*Record extracts*
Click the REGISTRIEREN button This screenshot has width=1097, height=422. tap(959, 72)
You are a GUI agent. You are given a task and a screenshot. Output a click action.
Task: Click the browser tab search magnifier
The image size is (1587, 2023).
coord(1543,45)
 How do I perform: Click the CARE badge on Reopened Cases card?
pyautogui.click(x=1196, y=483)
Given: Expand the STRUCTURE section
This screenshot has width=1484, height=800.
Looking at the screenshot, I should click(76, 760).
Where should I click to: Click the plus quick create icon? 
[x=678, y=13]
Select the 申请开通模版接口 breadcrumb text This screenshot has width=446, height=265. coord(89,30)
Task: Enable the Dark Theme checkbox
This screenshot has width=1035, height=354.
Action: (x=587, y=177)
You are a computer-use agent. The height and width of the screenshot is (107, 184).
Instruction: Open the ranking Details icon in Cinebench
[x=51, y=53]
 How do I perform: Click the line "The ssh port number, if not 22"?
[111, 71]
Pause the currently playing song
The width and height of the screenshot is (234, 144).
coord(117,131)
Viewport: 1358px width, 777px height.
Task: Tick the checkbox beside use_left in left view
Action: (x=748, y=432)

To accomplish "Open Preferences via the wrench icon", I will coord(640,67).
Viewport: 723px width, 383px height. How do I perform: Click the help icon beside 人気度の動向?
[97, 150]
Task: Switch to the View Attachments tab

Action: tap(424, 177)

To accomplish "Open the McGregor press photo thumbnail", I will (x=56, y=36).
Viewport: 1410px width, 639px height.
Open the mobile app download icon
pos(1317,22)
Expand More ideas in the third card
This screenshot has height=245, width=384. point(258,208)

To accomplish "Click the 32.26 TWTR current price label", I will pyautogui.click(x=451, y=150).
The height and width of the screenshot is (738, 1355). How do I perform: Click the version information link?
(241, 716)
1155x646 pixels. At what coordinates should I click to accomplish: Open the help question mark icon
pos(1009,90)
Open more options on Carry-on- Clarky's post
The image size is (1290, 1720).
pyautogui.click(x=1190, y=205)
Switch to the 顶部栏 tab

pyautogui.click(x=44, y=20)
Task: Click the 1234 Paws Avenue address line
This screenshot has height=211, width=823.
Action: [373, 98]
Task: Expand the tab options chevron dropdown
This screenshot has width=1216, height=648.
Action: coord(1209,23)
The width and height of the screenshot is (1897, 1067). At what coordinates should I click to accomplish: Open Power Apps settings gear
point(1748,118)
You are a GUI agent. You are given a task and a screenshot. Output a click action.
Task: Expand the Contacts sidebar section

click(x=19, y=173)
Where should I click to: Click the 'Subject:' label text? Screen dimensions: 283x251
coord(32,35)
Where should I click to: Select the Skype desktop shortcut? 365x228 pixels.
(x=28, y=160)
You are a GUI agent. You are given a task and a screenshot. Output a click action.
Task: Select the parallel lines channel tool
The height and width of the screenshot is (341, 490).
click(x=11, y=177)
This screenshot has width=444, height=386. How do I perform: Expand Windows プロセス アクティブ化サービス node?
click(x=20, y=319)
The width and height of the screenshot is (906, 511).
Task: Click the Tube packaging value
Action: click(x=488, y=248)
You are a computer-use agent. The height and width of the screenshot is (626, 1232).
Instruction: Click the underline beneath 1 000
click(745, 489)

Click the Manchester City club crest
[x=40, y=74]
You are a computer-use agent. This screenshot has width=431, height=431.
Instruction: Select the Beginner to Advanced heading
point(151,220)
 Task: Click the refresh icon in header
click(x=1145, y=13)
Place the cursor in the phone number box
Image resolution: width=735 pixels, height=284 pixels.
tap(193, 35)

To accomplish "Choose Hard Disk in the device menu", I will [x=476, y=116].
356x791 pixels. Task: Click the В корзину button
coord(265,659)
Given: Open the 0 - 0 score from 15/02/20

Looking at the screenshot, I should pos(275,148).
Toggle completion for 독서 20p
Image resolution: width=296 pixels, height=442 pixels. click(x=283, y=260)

*Set problem*
Identify each line above that contains the word "Switch", and copy every such line in full.

*Solution to this exercise*
Task: Switch to the View Attachments tab
Switch to the 顶部栏 tab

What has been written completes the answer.